A contractility-reducing agent may be used to stabilize a dynamic organ during, for example, an injection procedure. Examples of contractility-reducing agents include, but are not limited to, heparin, diltiazam and verapamil. In some embodiments, the treatment agent may be combined with the contractility-reducing agent. The foregoing substances are listed by way of example and are not meant to be limiting. Other treatment agents and contractility-reducing agents which are currently available or that may be developed in the future are equally applicable.

From the foregoing detailed description, it will be evident that there are a number of changes, adaptations and modifications of the present invention which come within the province of those skilled in the part. The scope of the invention includes any combination of the elements from the different species and embodiments disclosed herein, as well as subassemblies, assemblies and methods thereof. However, it is intended that all such variations not departing from the spirit of the invention be considered as within the scope thereof.

Claims

1. A device comprising:

a hollow cylindrical body having dimensions suitable to be placed within a mammal in connection with a medical procedure, the body comprising a distal portion and a proximal portion, wherein the proximal portion is adapted to couple to a substance delivery device and wherein the distal portion is adapted to expel a substance through at least one circumferential opening in fluid communication with a lumen.

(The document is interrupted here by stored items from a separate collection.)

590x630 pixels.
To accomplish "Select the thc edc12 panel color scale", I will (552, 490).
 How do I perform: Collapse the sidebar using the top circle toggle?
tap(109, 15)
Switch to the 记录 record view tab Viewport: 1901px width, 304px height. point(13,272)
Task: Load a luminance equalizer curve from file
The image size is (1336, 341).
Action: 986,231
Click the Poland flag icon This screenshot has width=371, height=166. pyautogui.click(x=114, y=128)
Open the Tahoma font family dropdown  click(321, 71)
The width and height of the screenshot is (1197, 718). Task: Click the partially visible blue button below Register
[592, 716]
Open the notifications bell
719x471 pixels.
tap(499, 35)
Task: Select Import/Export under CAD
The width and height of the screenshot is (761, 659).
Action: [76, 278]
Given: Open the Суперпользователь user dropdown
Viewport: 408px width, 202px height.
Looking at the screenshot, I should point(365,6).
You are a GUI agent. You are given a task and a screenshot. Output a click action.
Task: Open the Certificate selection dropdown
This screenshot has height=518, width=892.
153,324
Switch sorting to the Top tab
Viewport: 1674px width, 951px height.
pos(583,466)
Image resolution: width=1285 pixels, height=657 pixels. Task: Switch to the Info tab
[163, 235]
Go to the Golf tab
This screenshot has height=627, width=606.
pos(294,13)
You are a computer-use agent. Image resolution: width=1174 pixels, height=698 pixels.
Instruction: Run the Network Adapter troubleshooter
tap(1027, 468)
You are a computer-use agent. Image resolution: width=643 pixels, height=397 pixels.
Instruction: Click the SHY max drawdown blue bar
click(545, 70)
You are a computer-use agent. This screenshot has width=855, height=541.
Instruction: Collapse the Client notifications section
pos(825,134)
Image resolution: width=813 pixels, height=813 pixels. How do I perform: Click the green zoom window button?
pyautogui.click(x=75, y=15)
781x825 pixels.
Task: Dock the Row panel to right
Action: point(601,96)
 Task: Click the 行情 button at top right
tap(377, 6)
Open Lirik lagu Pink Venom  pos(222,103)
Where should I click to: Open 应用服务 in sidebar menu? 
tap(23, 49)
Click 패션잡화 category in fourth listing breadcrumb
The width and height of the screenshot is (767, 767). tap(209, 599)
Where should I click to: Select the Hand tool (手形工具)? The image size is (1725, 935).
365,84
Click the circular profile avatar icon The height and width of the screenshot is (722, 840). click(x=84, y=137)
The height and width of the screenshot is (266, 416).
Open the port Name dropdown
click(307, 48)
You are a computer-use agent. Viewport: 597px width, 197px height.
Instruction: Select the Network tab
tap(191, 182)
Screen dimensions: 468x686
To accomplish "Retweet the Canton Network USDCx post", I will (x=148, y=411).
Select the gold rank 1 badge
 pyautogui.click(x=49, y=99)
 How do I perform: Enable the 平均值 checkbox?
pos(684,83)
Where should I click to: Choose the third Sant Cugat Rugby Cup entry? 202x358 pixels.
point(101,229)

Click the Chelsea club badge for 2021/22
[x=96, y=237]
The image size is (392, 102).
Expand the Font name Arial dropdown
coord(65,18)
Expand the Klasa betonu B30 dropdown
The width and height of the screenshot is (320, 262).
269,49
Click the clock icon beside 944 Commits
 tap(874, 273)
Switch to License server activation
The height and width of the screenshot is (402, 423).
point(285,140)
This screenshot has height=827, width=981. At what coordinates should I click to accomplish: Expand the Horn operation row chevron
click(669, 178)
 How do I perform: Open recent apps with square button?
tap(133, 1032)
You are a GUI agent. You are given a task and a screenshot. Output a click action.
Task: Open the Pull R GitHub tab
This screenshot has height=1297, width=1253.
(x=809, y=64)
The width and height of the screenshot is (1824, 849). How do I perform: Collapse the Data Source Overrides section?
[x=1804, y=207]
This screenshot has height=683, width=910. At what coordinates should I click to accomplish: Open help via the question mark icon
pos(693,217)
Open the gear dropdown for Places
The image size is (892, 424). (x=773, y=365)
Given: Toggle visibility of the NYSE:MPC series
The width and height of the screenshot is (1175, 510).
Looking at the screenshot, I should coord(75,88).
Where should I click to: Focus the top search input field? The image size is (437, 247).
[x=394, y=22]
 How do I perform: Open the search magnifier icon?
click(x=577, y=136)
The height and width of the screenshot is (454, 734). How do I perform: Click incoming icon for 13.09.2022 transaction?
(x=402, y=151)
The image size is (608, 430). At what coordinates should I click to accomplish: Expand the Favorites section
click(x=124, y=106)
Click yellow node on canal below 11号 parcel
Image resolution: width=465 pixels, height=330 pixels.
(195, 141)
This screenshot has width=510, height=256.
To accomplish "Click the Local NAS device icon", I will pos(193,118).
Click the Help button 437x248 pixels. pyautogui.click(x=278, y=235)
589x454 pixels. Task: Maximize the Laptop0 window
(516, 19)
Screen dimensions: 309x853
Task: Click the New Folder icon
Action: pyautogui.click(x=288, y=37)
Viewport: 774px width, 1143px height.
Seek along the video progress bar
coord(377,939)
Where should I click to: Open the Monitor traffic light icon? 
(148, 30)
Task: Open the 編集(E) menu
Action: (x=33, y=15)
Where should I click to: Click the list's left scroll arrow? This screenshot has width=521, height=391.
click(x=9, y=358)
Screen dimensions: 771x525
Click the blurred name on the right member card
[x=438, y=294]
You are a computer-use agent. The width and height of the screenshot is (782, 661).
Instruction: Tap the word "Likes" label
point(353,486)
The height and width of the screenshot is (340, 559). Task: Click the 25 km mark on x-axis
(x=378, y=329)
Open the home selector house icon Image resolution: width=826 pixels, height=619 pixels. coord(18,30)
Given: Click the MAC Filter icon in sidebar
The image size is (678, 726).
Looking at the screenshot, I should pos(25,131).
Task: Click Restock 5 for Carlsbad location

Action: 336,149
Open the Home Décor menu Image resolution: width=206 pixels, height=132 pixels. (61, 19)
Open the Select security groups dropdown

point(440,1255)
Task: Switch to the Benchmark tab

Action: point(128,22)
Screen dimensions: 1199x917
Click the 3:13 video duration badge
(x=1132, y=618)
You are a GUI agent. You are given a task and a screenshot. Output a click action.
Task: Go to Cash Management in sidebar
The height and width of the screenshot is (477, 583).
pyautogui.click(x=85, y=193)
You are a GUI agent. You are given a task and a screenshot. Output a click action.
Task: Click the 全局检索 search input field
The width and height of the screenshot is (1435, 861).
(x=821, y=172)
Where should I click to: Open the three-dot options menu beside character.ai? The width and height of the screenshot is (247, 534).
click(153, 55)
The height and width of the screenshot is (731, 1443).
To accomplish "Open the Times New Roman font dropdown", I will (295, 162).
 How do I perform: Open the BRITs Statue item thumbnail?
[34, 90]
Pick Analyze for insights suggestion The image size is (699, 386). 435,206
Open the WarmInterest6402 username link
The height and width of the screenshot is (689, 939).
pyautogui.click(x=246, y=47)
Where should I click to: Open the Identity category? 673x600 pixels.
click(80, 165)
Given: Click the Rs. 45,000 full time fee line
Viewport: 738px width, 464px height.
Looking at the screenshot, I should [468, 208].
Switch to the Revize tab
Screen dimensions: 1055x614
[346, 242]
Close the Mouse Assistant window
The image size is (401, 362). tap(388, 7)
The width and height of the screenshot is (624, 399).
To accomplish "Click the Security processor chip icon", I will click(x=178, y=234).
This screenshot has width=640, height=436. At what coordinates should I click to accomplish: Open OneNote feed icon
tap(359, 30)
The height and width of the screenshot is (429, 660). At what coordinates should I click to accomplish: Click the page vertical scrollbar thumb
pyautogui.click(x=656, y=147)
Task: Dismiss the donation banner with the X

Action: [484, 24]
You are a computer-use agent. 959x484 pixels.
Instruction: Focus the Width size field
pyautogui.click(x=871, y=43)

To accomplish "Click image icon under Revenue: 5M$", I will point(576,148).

2. The device of claim 1, wherein the body is a needle.

3. The device of claim 2, wherein the distal portion comprises a distal tip.

4. The device of claim 3, wherein the distal tip is a closed tip or an opened tip.

5. The device of claim 1, wherein the at least one circumferential opening is recessed.

6. The device of claim 1, wherein the distal portion comprises multiple circumferential openings.

7. The device of claim 6, wherein the multiple circumferential openings are same-sized openings or different-sized openings.

8. The device of claim 6, wherein the multiple circumferential openings are a staggered array or an aligned array.

9. A device comprising:

a cylindrical body comprising a portion having a lumen therethrough, the body comprising a distal portion and a proximal portion, wherein the proximal portion is adapted to couple to a substance delivery device and wherein the distal portion comprises (a) a circumferential groove and (b) at least one opening in fluid communication with the lumen.

10. The device of claim 9, wherein the body is a needle.

11. The device of claim 9, wherein the body is a shaft.

12. The device of claim 11, wherein the distal portion comprises at least two wires in a helical conformation.

13. The device of claim 10, wherein the groove is in fluid communication with the opening.

14. The device of claim 12, wherein the groove is in fluid communication with the opening.

15. The device of claim 10, wherein the openings comprise multiple circumferential openings.

16. A method of delivering a substance with a needle wherein the fluid is expelled between an interface surface and a point of entry in physiological tissue.

17. The method of claim 16, wherein the interface surface is defined as the surface between a tip of the needle and physiological tissue in contact with the tip of the needle.

18. The method of the claim 16, wherein the substance comprises at least one of a treatment agent and a contractility-reducing agent.

19. A method comprising:

introducing a needle into a treatment site wherein a tip of the needle in contact with physiological tissue defines an interface surface;

after introducing the needle, injecting a substance between the interface surface and a point of entry in physiological tissue.

20. The method of the claim 19, wherein the substance comprises at least one of a treatment agent and a contractility-reducing agent.